- _SELECTED TEXT_

How do I check my CIBIL score for free without affecting it?

Checking your own credit score — from any source — is classified as a "soft inquiry" and has zero impact on your CIBIL score. This is true whether you pull it from CIBIL's official website, your bank's mobile app, or any RBI-registered financial platform. Only hard inquiries — initiated by lenders when you formally apply for credit — affect your score, typically by 5–10 points each. So checking your report quarterly, or even monthly if you're actively trying to improve your score, will not hurt you. The only way your self-check creates a problem is if you accidentally use a service that submits a formal loan application on your behalf without your knowledge — which is why it's worth reading the terms of any platform before entering your PAN.

Does checking CIBIL score from multiple bureaus give different scores?

Yes, and this is expected and normal. Your CIBIL score (from TransUnion CIBIL), Experian score, CRIF High Mark score, and Equifax score are each calculated using that bureau's own proprietary model, applied to data from the same underlying lender reports. They will almost always be different numbers. A borrower might have a CIBIL score of 748, an Experian score of 762, and a CRIF score of 731. Lenders who pull multiple bureau reports will either average them or use a specific bureau's score as defined by their internal credit policy. What you're looking for when you pull all four is not a single number — it's consistency in the underlying data. If one bureau shows an overdue entry that the others don't, that's a dispute worth raising immediately.

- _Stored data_

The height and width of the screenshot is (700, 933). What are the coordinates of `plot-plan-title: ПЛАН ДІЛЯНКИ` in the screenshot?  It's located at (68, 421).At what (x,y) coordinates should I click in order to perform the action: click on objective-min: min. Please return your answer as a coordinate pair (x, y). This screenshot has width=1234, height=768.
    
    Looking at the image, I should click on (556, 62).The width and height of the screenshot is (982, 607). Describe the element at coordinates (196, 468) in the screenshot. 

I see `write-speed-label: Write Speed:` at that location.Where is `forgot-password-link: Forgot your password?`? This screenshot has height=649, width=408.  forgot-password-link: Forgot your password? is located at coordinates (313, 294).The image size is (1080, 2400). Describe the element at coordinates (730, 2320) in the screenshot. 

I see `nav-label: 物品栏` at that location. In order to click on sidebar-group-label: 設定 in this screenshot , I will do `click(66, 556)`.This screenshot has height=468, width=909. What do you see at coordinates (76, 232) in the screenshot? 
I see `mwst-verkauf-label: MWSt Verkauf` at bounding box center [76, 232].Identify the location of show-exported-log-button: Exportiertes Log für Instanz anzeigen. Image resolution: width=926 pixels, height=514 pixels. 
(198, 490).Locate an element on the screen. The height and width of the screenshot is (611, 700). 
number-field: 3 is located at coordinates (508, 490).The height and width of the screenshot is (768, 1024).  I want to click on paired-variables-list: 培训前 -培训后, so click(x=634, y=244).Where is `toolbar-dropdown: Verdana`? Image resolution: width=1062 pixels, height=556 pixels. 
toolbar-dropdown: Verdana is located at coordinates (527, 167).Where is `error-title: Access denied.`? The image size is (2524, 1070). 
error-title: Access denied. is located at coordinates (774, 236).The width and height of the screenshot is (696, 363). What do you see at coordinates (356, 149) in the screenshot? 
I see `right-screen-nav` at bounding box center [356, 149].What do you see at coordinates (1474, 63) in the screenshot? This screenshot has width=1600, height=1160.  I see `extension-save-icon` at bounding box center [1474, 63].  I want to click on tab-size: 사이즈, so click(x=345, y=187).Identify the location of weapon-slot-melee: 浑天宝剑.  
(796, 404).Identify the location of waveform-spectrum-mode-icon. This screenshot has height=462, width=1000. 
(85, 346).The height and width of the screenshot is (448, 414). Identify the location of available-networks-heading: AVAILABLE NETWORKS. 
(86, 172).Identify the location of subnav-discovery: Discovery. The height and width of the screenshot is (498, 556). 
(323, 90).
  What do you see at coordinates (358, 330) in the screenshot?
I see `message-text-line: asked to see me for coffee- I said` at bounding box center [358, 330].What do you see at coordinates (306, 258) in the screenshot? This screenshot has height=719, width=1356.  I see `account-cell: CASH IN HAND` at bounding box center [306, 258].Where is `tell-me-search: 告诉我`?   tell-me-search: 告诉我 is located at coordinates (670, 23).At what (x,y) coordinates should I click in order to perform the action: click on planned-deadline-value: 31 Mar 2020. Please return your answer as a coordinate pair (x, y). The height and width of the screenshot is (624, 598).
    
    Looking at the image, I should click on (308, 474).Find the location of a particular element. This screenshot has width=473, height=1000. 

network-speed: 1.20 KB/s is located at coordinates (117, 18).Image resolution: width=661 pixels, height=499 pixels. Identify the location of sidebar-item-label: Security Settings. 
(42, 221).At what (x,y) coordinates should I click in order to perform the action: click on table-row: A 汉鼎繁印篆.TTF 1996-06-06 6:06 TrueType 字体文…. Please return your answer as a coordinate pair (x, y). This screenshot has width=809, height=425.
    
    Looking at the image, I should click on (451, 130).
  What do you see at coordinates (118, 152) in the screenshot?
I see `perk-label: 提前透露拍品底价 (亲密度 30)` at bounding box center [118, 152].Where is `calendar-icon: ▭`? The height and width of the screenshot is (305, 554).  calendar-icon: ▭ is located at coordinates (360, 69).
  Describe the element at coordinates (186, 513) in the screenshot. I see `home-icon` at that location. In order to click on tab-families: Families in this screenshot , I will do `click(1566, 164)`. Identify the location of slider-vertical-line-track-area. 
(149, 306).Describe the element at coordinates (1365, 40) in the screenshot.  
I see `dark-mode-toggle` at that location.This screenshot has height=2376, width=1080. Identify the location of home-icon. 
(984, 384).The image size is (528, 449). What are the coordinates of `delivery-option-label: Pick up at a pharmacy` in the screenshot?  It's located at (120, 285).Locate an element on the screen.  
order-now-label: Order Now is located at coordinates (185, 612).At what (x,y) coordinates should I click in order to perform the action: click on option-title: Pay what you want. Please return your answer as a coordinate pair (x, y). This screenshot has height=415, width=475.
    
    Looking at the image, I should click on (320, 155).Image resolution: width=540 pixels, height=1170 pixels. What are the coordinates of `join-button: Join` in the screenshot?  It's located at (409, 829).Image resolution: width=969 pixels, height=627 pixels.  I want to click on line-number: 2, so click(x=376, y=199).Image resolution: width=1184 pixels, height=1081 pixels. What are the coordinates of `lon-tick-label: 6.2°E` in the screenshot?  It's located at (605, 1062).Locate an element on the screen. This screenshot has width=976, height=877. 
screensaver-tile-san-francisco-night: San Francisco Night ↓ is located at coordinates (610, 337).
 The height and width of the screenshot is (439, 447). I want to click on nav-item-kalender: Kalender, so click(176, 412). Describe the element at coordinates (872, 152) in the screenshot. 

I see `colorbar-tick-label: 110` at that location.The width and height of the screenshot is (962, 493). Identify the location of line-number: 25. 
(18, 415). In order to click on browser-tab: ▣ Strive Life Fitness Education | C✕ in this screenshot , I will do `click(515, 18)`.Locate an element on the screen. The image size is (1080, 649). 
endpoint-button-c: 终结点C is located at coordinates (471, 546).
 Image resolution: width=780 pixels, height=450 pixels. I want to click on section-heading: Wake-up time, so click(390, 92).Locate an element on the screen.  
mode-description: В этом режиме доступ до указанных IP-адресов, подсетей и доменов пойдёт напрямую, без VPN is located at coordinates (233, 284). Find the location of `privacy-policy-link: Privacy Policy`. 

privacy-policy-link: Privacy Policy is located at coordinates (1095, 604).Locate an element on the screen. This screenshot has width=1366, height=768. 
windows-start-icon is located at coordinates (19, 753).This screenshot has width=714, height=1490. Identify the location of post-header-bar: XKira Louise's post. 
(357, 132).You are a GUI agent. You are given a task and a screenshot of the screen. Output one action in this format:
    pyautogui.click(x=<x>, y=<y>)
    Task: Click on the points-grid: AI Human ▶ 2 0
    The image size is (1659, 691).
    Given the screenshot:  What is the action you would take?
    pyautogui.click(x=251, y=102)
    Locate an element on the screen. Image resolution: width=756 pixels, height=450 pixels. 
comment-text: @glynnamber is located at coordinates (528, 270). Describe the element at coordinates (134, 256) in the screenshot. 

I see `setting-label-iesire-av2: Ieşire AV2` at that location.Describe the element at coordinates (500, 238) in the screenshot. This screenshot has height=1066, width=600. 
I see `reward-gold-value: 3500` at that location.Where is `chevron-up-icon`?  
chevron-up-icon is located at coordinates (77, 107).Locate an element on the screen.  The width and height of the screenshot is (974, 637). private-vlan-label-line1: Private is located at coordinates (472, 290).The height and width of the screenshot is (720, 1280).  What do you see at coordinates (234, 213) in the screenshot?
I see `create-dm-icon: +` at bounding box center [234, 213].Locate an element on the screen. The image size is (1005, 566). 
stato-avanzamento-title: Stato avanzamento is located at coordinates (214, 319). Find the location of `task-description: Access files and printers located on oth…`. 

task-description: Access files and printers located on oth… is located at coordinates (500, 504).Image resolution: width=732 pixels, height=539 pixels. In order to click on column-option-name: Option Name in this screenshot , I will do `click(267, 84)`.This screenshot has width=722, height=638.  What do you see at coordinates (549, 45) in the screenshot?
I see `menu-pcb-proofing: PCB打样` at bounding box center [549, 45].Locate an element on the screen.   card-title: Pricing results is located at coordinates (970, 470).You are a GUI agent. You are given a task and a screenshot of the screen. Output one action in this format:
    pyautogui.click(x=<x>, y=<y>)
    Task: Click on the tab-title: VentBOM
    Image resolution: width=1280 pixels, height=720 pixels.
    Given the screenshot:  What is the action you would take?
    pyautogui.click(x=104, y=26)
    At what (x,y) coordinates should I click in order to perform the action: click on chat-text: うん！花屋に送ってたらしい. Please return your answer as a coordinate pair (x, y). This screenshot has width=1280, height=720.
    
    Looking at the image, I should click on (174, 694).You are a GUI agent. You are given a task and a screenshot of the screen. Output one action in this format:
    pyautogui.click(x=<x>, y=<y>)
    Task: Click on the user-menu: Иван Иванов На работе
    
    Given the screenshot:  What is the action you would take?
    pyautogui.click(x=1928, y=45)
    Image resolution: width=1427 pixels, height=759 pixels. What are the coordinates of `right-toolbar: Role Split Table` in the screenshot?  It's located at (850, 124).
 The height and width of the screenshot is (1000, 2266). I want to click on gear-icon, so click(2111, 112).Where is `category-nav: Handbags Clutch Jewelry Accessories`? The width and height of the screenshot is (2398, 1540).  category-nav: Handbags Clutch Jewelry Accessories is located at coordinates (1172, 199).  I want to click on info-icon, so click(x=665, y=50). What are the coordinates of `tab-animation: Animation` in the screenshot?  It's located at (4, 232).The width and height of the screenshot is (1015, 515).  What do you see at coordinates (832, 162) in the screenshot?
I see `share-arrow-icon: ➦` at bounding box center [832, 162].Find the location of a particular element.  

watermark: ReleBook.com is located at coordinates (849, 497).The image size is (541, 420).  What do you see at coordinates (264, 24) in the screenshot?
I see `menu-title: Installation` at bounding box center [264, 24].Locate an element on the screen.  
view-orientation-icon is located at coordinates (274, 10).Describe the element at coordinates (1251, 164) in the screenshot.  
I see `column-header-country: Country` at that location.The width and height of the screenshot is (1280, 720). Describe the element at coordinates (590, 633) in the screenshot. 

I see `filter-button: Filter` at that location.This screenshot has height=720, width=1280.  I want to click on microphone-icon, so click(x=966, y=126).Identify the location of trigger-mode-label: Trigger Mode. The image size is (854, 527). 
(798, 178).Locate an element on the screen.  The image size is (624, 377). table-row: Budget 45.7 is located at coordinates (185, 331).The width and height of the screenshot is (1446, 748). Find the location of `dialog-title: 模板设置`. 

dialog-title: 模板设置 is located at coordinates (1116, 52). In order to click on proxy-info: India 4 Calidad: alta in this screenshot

- _TASKS AND EXERCISES_
1 - In the passage on CIBIL scores, how much does each hard inquiry typically lower a score?
2 - Decide whether each statement agrees with the passage on CIBIL scores: (a) Checking your own score through a bank's mobile app lowers your CIBIL score. (b) The four bureaus apply their models to data from the same underlying lender reports. (c) Lenders who pull several bureau reports always use the CIBIL score alone.
3 - Proceed with the passage on CIBIL scores, starting after its final sentence.

- _RESPONSES BY ITEM NUMBER_
1 - Typically by 5–10 points each.

2 -
(a) No: "Checking your own credit score — from any source — is classified as a "soft inquiry" and has zero impact on your CIBIL score."
(b) Yes: "each calculated using that bureau's own proprietary model, applied to data from the same underlying lender reports"
(c) No: "Lenders who pull multiple bureau reports will either average them or use a specific bureau's score as defined by their internal credit policy."

3 -
Will the new RBI 15-day update rule help me improve my CIBIL score faster in 2026?

Yes — for positive actions. Under RBI Circular DoR.FIN.REC.No.32/2024-25 effective January 1, 2025, lenders must report credit data twice a month (on the 15th and last day). This means if you pay off an overdue EMI, close a loan, or reduce your credit card utilisation significantly, those positive changes now appear in your credit report within approximately 15 days rather than the old 30–45 day lag. In practical terms: if you're planning to apply for a home loan in May 2026, clearing any overdue entries or paying down your credit card balance by April 15 gives your score enough time to reflect the improvement before a lender pulls it. The flipside is equally true — a missed payment also registers faster. Use this window deliberately, not reactively.